Die massive Stimmungsmache gegen das Raketenabwehrsystem, zu dessen Stationierung Damaskus nach den israelischen Raketenangriffen auf syrisches Territorium jedes Recht der Welt hätte, zielt offenbar darauf, die amerikanisch-russische Initiative zur Einberufung einer Syrien-Konferenz, auf der Vertreter der Regierung und der Opposition eine Übergangsregierung aushandeln sollen, von vornherein zu beschädigen. Doch das hat Kerry ohnedies bereits getan, indem er anläßlich eines Treffens mit seinem jordanischen Amtskollegen Nasser Judeh eine Teilnahme des syrischen Präsidenten Baschar Al-Assad an einer solchen Regierung kategorisch ausgeschlossen hat. Eine politische Lösung unter Ausschaltung von Assad hätte die syrische Regierungsseite schon seit jeher erzielen können. Doch das hätte die totale Kapitulation bedeutet. Denn die Opposition will im Grunde nicht mit Regierungsvertretern, sondern mit Überläufern verhandeln. Assad, dessen Sturz die Opposition zur Conditio sine qua non gemacht hat, kann, selbst wenn er es wollte, nicht überlaufen. Die Opferung des Systemrepräsentanten führte unweigerlich zur Spaltung und in der Folge zur Erosion des Regierungslagers.

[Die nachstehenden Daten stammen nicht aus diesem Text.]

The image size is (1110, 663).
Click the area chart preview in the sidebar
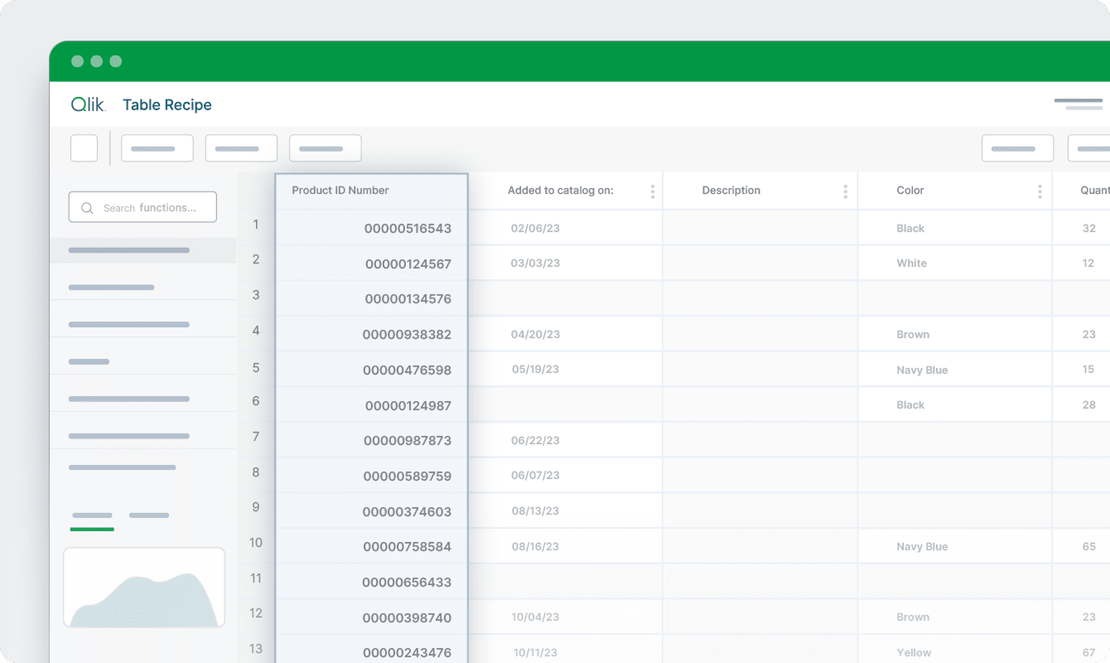coord(143,585)
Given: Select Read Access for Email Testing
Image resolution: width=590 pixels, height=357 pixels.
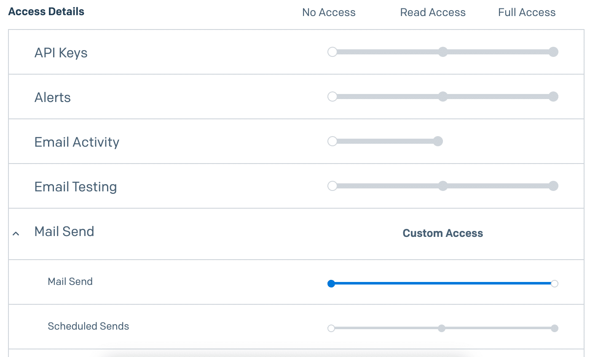Looking at the screenshot, I should click(x=443, y=186).
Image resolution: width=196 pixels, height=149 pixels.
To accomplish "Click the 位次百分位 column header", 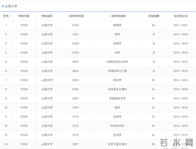I will [181, 16].
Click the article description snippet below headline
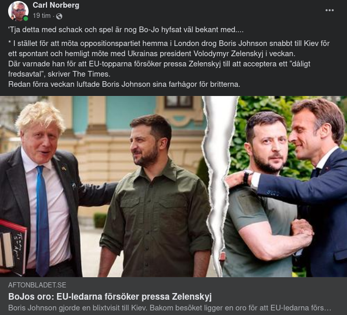Viewport: 347px width, 315px height. coord(169,308)
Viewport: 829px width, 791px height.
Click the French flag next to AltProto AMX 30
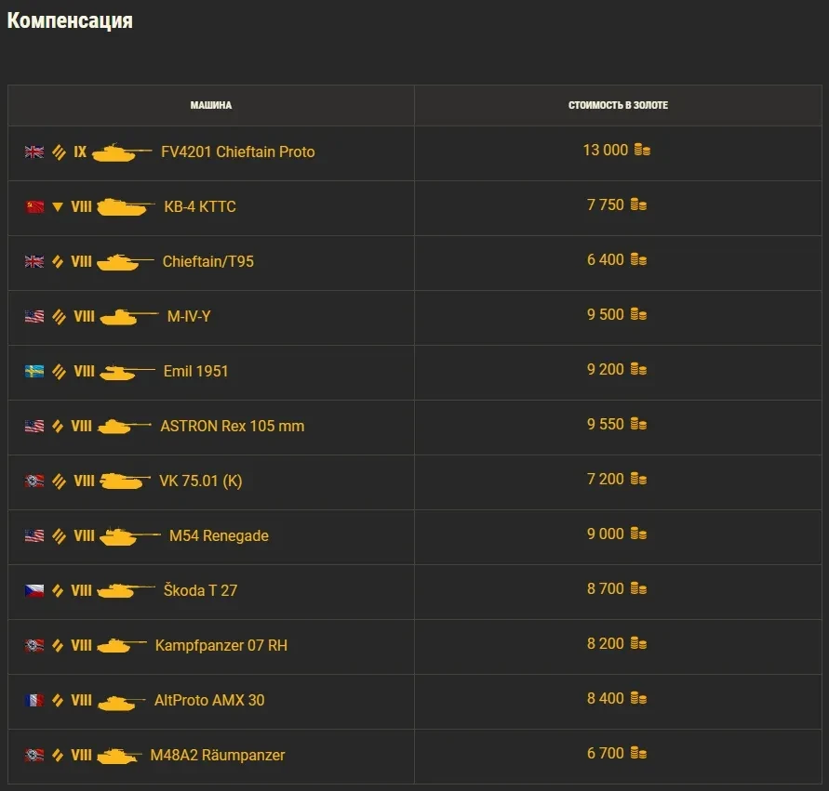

Eine politische Lösung kann nur auf der Grundlage eines nationalen Ausgleichs erfolgen, nicht auf der Vernichtung des einen Lagers durch das andere. Präsident Assad von einer Friedenslösung ausschließen zu wollen, bedeutet, sich für den Krieg zu entscheiden. Zu denen, die eine Entscheidung zum Krieg mit allen Mitteln der Intrige unbedingt erzwingen wollen, gehört neben Israel und den Golfstaaten auch die Türkei. Deren größenwahnsinniger Premier bezichtigt unter Berufung auf türkische Geheimdienstinformationen die syrische Armee, Chemiewaffen eingesetzt zu haben. Die rote Linie sei längst überquert, bläst Recep Tayyip Erdogan, der sich bei passender Gelegenheit auch als Schutzherr der Palästinenser darzustellen beliebt, im Einklang mit der Netanjahu-Regierung zum Angriff. Es wäre nicht das erste Mal, daß eine dreiste Lüge einen Krieg mit katastrophalen Folgen ausgelöst hat.